An example document that I have contains
{
"PostBody" : {
"type" : "text",
"search_analyzer": "simple",
"analyzer": "analyzer_startswith",
"fields" : {
"keyword" : {
"type" : "keyword",
"ignore_above" : 256
},
"ending": {
"type": "text",
"search_analyzer": "simple",
"analyzer": "analyzer_endswith"
},
"cloud" : {
"type" : "text",
"analyzer" : "my_stop_analyzer",
"search_analyzer" : "my_stop_analyzer",
"fielddata" : true
}
}
}
}
and my index's settings are
{
"index" : {
"number_of_shards" : "5",
"number_of_replicas" : "1",
"analysis": {
"analyzer": {
"analyzer_startswith" : {
"tokenizer": "keyword",
"filter": "lowercase"
},
"analyzer_endswith" : {
"tokenizer": "keyword",
"filter" : [
"lowercase",
"reverse"
]
},
"my_stop_analyzer" : {
"type" : "stop",
"stopwords_path" : "/etc/elasticsearch/word_cloud_stopwords.txt",
"filter" : ["lowercase"]
}
}
}
}
}
Now, the error message I am receiving is
{"error":{"root_cause":[{"type":"illegal_argument_exception","reason":"Document contains at least one immense term in field=\"PostBody\" (whose UTF8 encoding is longer than the max length 32766), all of which were skipped.
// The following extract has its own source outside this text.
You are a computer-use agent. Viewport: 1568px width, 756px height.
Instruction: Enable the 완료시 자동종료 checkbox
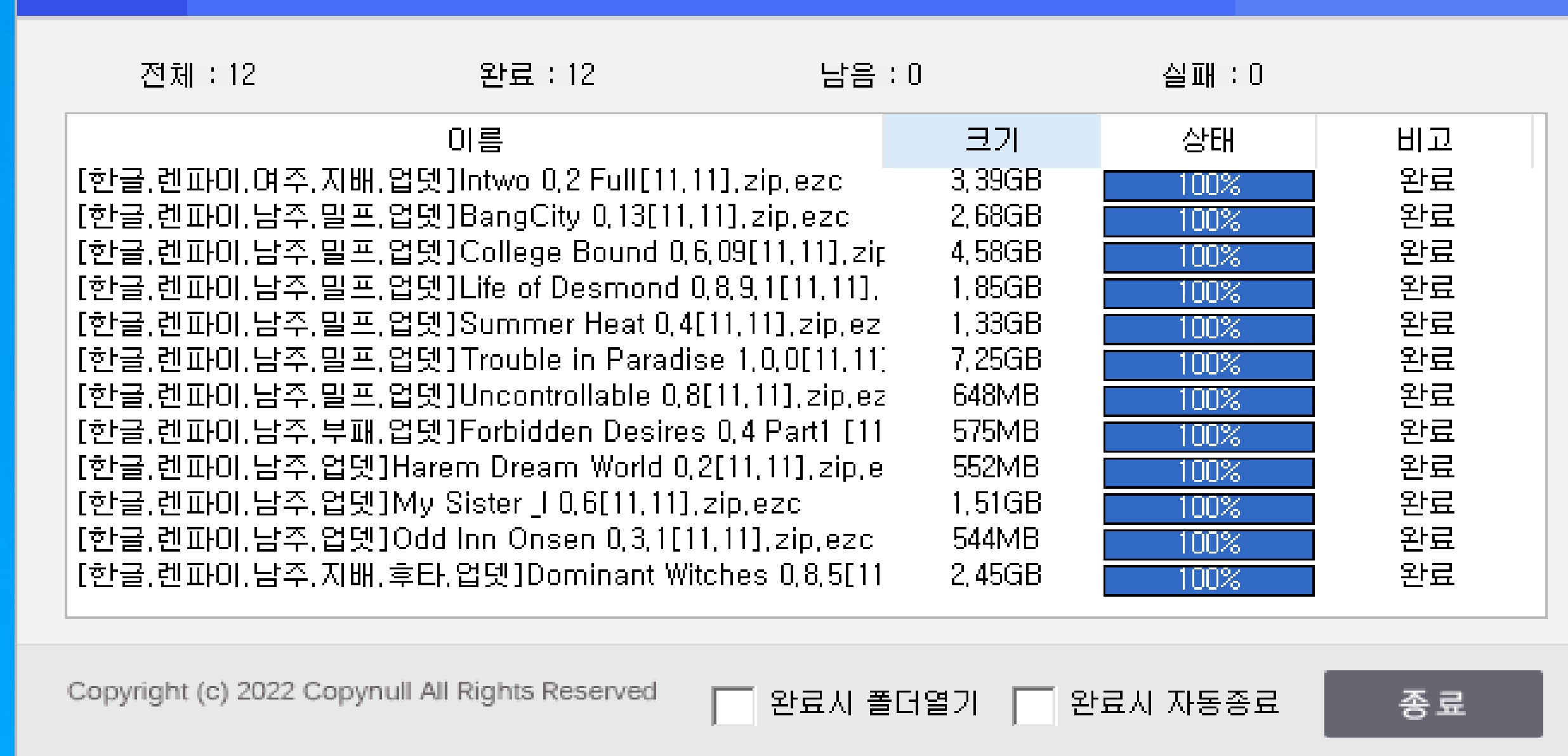tap(1034, 705)
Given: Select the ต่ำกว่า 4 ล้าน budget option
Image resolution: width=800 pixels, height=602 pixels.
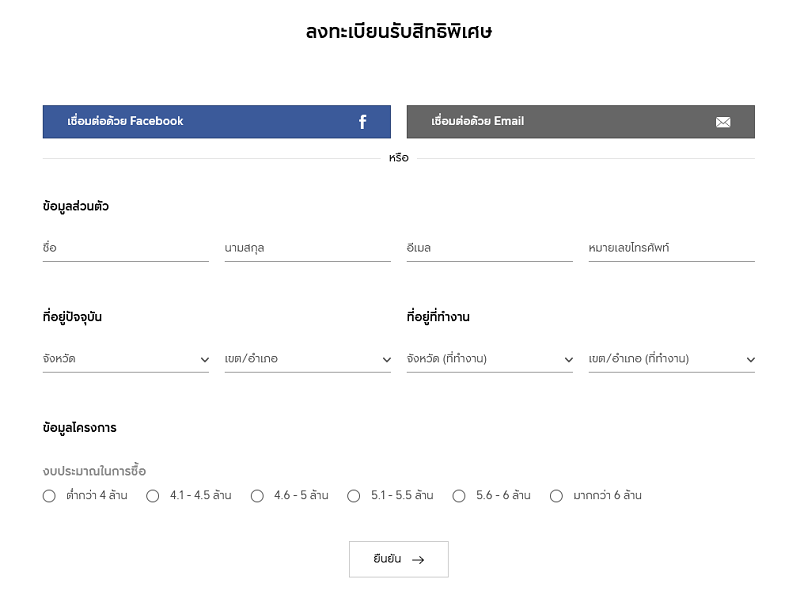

Please correct the analyzer to not produce such terms. The prefix of the first immense term is: '[78, 117, 108, 108, 97, 109, 32, 118, 97, 114, 105, 117, 115, 46, 32, 78, 117, 108, 108, 97, 32, 102, 97, 99, 105, 108, 105, 115, 105, 46]...', original message: bytes can be at most 32766 in length; got 37887"}],"type":"illegal_argument_exception","reason":"Document contains at least one immense term in field=\"PostBody\" (whose UTF8 encoding is longer than the max length 32766), all of which were skipped. Please correct the analyzer to not produce such terms. The prefix of the first immense term is: '[78, 117, 108, 108, 97, 109, 32, 118, 97, 114, 105, 117, 115, 46, 32, 78, 117, 108, 108, 97, 32, 102, 97, 99, 105, 108, 105, 115, 105, 46]...', original message: bytes can be at most 32766 in length; got 37887","caused_by":{"type":"max_bytes_length_exceeded_exception","reason":"bytes can be at most 32766 in length; got 37887"}},"status":400}
I have tried any number of ways around this and have not found one that preserves the functionality AND mitigates the max length exception. Do you know how I can alter the index mapping or analyzers to accommodate such large documents?